--- RECORDS SHOWN ---
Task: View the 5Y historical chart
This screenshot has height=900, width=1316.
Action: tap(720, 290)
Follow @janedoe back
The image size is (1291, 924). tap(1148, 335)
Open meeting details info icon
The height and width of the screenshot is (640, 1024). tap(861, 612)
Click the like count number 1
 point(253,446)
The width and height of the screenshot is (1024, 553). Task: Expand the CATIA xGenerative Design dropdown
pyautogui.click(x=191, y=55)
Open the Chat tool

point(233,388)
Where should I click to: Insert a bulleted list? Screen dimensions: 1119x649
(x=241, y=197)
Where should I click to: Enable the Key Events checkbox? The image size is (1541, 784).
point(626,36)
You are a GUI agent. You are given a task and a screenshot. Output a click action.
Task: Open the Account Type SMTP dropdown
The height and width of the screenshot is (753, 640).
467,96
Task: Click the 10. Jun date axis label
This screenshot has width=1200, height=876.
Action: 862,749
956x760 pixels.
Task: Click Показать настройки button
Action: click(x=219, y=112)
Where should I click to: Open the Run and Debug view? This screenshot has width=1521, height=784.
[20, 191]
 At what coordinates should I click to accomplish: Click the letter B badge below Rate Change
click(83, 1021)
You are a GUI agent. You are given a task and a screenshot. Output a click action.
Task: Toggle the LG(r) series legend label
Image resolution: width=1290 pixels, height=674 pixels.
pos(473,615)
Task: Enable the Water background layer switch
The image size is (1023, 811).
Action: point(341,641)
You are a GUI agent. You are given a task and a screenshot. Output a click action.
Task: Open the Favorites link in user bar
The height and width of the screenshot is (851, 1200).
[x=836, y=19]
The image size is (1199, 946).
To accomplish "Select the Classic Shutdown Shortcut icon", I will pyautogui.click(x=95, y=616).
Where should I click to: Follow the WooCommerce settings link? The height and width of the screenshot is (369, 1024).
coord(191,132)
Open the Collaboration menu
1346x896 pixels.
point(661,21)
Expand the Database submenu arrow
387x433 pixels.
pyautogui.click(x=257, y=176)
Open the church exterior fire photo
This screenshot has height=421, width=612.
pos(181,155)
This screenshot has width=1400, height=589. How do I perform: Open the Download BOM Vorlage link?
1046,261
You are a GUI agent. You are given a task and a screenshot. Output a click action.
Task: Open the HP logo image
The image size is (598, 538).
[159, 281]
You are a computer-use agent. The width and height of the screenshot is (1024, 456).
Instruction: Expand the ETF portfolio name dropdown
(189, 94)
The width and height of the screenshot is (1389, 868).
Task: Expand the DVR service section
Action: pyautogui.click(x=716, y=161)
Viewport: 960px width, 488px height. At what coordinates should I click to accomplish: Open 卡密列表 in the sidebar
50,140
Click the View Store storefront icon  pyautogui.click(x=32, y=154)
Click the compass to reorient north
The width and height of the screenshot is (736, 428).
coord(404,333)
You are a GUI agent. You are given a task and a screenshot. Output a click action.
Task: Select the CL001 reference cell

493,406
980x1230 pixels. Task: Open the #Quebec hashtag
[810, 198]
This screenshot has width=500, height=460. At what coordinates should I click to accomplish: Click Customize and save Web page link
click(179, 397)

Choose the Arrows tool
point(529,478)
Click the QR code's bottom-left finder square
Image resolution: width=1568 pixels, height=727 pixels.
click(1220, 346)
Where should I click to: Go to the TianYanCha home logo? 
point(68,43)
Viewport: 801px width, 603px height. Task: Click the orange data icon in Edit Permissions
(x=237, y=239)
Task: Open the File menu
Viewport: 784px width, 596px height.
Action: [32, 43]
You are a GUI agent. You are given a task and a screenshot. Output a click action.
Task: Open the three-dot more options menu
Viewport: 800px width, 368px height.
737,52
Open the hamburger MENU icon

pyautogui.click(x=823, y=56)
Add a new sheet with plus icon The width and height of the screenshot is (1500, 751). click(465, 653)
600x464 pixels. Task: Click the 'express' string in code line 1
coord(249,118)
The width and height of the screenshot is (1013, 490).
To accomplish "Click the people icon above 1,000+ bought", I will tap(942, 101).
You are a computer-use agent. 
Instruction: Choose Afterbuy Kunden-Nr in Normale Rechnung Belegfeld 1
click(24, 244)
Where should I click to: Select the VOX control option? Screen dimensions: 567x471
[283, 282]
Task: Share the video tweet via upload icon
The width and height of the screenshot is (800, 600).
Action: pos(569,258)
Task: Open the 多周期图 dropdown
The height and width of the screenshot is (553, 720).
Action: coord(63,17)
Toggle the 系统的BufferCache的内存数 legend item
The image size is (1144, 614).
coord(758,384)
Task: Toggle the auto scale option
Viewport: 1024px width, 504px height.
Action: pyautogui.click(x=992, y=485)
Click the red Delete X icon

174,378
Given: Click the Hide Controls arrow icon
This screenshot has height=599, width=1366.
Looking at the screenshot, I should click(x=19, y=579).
---
_PROBLEM DETAILS:_
From the first entry to the last, reproduce everything precisely.

_WRITTEN SOLUTION:_
Task: View the 5Y historical chart
This screenshot has height=900, width=1316.
Action: tap(720, 290)
Follow @janedoe back
The image size is (1291, 924). tap(1148, 335)
Open meeting details info icon
The height and width of the screenshot is (640, 1024). tap(861, 612)
Click the like count number 1
 point(253,446)
The width and height of the screenshot is (1024, 553). Task: Expand the CATIA xGenerative Design dropdown
pyautogui.click(x=191, y=55)
Open the Chat tool

point(233,388)
Where should I click to: Insert a bulleted list? Screen dimensions: 1119x649
(x=241, y=197)
Where should I click to: Enable the Key Events checkbox? The image size is (1541, 784).
point(626,36)
You are a GUI agent. You are given a task and a screenshot. Output a click action.
Task: Open the Account Type SMTP dropdown
The height and width of the screenshot is (753, 640).
467,96
Task: Click the 10. Jun date axis label
This screenshot has width=1200, height=876.
Action: 862,749
956x760 pixels.
Task: Click Показать настройки button
Action: click(x=219, y=112)
Where should I click to: Open the Run and Debug view? This screenshot has width=1521, height=784.
[20, 191]
 At what coordinates should I click to accomplish: Click the letter B badge below Rate Change
click(83, 1021)
You are a GUI agent. You are given a task and a screenshot. Output a click action.
Task: Toggle the LG(r) series legend label
Image resolution: width=1290 pixels, height=674 pixels.
pos(473,615)
Task: Enable the Water background layer switch
The image size is (1023, 811).
Action: point(341,641)
You are a GUI agent. You are given a task and a screenshot. Output a click action.
Task: Open the Favorites link in user bar
The height and width of the screenshot is (851, 1200).
[x=836, y=19]
The image size is (1199, 946).
To accomplish "Select the Classic Shutdown Shortcut icon", I will pyautogui.click(x=95, y=616).
Where should I click to: Follow the WooCommerce settings link? The height and width of the screenshot is (369, 1024).
coord(191,132)
Open the Collaboration menu
1346x896 pixels.
point(661,21)
Expand the Database submenu arrow
387x433 pixels.
pyautogui.click(x=257, y=176)
Open the church exterior fire photo
This screenshot has height=421, width=612.
pos(181,155)
This screenshot has width=1400, height=589. How do I perform: Open the Download BOM Vorlage link?
1046,261
You are a GUI agent. You are given a task and a screenshot. Output a click action.
Task: Open the HP logo image
The image size is (598, 538).
[159, 281]
You are a computer-use agent. The width and height of the screenshot is (1024, 456).
Instruction: Expand the ETF portfolio name dropdown
(189, 94)
The width and height of the screenshot is (1389, 868).
Task: Expand the DVR service section
Action: pyautogui.click(x=716, y=161)
Viewport: 960px width, 488px height. At what coordinates should I click to accomplish: Open 卡密列表 in the sidebar
50,140
Click the View Store storefront icon  pyautogui.click(x=32, y=154)
Click the compass to reorient north
The width and height of the screenshot is (736, 428).
coord(404,333)
You are a GUI agent. You are given a task and a screenshot. Output a click action.
Task: Select the CL001 reference cell

493,406
980x1230 pixels. Task: Open the #Quebec hashtag
[810, 198]
This screenshot has width=500, height=460. At what coordinates should I click to accomplish: Click Customize and save Web page link
click(179, 397)

Choose the Arrows tool
point(529,478)
Click the QR code's bottom-left finder square
Image resolution: width=1568 pixels, height=727 pixels.
click(1220, 346)
Where should I click to: Go to the TianYanCha home logo? 
point(68,43)
Viewport: 801px width, 603px height. Task: Click the orange data icon in Edit Permissions
(x=237, y=239)
Task: Open the File menu
Viewport: 784px width, 596px height.
Action: [32, 43]
You are a GUI agent. You are given a task and a screenshot. Output a click action.
Task: Open the three-dot more options menu
Viewport: 800px width, 368px height.
737,52
Open the hamburger MENU icon

pyautogui.click(x=823, y=56)
Add a new sheet with plus icon The width and height of the screenshot is (1500, 751). click(465, 653)
600x464 pixels. Task: Click the 'express' string in code line 1
coord(249,118)
The width and height of the screenshot is (1013, 490).
To accomplish "Click the people icon above 1,000+ bought", I will tap(942, 101).
You are a computer-use agent. 
Instruction: Choose Afterbuy Kunden-Nr in Normale Rechnung Belegfeld 1
click(24, 244)
Where should I click to: Select the VOX control option? Screen dimensions: 567x471
[283, 282]
Task: Share the video tweet via upload icon
The width and height of the screenshot is (800, 600).
Action: pos(569,258)
Task: Open the 多周期图 dropdown
The height and width of the screenshot is (553, 720).
Action: coord(63,17)
Toggle the 系统的BufferCache的内存数 legend item
The image size is (1144, 614).
coord(758,384)
Task: Toggle the auto scale option
Viewport: 1024px width, 504px height.
Action: pyautogui.click(x=992, y=485)
Click the red Delete X icon

174,378
Given: Click the Hide Controls arrow icon
This screenshot has height=599, width=1366.
Looking at the screenshot, I should click(x=19, y=579).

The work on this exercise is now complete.